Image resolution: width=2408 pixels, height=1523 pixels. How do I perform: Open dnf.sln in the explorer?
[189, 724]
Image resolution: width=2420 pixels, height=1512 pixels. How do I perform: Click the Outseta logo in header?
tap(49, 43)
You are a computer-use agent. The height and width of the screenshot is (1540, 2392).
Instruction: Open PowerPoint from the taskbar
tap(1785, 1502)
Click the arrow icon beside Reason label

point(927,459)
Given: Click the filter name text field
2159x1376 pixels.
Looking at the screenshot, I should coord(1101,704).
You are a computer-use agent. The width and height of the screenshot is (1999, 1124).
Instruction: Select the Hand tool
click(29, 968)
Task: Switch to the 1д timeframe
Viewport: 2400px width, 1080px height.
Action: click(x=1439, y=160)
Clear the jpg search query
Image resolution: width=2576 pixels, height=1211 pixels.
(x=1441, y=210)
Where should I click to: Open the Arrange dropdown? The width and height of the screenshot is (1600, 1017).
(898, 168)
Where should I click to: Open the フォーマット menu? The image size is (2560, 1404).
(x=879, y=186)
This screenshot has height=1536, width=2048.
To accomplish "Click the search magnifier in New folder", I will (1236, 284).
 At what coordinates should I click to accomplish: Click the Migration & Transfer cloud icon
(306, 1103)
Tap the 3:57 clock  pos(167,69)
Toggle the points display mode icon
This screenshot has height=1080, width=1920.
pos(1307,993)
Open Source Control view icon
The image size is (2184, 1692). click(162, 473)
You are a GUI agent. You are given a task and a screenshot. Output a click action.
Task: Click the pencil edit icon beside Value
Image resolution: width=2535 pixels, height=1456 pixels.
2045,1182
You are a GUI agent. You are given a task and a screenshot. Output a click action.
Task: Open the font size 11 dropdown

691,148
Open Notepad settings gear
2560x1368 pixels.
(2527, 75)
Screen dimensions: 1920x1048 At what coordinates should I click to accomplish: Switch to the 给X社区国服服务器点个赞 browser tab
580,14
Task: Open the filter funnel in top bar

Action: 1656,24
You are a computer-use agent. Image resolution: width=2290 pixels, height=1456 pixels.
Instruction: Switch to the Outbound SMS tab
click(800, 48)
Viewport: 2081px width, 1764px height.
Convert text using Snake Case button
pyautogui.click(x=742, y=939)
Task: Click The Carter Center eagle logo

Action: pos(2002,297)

+--

What the task requires: Lines holding the string "computer" are the answer; copy each one from the listing above.

Exercise result:
You are a computer-use agent. The height and width of the screenshot is (1540, 2392).
You are a computer-use agent. The width and height of the screenshot is (1999, 1124).
You are a computer-use agent. Image resolution: width=2290 pixels, height=1456 pixels.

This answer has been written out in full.